Nuclear/Steroid/Hormone Receptors

See also receptors

The nuclear receptor superfamily is a large superfamily whose ligands are small hydrophobic signal molecules which diffuse directly across the plasma membrane and bind to these intracellular receptor proteins. These signal molecules include steroid hormones, thyroid hormones, retinoids and vitamin D.

Nuclear receptors can be subdivided into 3 groups, depending on the source and type of their ligand.

• Classical Steroid hormone receptors. The ligands for these receptors are exclusively from endogenous endocrine sources which are regulated by negative feedback control through the hypothalamus pituitary axis. After synthesis steroid hormones are circulated in the body to their target tissues where they bind their receptors with high affinity. The receptors regulate a variety of crucial metabolic developmental events, including sexual differentiation.

• Adopted Orphan nuclear receptors whose ligands are lipids which bind with lower affinity than the classical receptors. These receptors activate a feed forward, metabolic cascade that maintains nutrient lipid homeostasis by governing the transcription of a common family of genes involved in lipid metabolism, storage, transport and elimination.

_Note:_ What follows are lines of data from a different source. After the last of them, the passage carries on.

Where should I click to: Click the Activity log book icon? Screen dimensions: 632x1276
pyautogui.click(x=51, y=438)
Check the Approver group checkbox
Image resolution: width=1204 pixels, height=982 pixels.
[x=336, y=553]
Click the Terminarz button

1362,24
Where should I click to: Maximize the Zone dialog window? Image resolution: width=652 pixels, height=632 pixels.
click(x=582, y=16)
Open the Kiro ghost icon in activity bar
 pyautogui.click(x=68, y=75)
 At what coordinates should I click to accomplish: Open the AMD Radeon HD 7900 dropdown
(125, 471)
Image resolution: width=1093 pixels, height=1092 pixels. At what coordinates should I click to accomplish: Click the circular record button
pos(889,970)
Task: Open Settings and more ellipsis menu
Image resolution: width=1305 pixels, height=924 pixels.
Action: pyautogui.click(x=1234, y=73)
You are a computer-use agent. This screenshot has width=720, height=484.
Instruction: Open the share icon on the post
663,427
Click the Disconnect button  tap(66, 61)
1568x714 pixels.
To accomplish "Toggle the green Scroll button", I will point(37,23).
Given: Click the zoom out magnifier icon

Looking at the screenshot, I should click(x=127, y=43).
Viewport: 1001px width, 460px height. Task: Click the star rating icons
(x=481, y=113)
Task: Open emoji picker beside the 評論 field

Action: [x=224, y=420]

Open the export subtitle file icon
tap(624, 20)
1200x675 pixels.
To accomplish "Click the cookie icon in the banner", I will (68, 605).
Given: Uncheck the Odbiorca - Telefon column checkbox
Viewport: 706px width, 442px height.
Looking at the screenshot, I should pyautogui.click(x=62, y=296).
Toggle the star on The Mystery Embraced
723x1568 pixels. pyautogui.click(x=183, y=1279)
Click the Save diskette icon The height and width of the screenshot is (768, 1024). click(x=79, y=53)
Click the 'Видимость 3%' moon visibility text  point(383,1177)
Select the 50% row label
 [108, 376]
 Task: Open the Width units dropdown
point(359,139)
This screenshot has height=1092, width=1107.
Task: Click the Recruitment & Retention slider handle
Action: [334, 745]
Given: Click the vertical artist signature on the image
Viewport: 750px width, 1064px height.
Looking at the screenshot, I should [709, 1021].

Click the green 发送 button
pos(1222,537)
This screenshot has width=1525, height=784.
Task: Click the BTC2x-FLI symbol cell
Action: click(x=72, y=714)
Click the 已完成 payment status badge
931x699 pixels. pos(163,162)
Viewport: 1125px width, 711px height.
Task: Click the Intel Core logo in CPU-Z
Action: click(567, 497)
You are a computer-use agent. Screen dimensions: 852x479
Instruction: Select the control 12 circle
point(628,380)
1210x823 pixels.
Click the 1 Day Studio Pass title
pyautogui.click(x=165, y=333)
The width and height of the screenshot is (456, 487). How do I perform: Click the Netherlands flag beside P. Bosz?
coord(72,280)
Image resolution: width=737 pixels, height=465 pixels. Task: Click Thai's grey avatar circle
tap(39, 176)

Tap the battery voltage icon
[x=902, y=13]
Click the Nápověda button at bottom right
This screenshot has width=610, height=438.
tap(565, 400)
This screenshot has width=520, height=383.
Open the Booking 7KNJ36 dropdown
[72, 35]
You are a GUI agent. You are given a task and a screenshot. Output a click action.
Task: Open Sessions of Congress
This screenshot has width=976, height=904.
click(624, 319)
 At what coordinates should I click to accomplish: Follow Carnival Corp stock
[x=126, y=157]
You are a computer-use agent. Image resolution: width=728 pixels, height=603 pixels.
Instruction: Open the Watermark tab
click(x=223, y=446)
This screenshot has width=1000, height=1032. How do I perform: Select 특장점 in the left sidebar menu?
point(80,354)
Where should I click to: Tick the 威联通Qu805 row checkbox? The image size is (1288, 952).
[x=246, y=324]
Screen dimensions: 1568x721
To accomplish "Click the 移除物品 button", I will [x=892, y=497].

Adopted orphan nuclear receptors function as heterodimers with the retinoid X receptor (RXR)

• VDR/TR/RAR/EcR-RXR Heterodimers are 4 other RXR heterodimer receptors which includes vitamine D (VDR), thyroid hormones (TR), retinoic acid (RAR) and ecdysone (EcR). The ligands for these 4 receptors and the pathways they regulate employ elements of both the endocrine and lipid sensing receptor pathways.

Nuclear receptors are all structurally related and contain the following domains:

• A/B region at the NH₂ terminal region which harbors a transcriptional activation function (AF-1).
• C region DNA binding domain is the most conserved region and contains two highly conserved zinc finger motifs that target the receptor to specific DNA sequences.
• D or hinge region that permits protein flexibility to allow for simultaneous receptor dimerization and DNA binding.
• E region which is a large COOH terminal region that encompasses the ligand binding domain, dimerization interface and ligand dependent activation function. (AF-2). The E region is the hallmark of nuclear receptors and separates NRs from other sequence specific transcriptional factors.

Mechanism of Action

Upon ligand binding, nuclear receptors undergo a conformational change that coordinately dissociates corepressors and facilitates recruitment of coactivator proteins to enable transcriptional activation. Transcriptional Cofactors for NRs include 3 main types:

• Enzyme containing co-activators are usually acetyl transferase, methyl transferase, kinase, ATPase, ubiquitin ligases or SRCs (steroid receptor co-activator) such as p160 SRC.
• Mediator complexes which contain no enzyme activity such as the TRAP complexes.
• Co-repressor complexes which are associated with histone deacetylase (HDACs).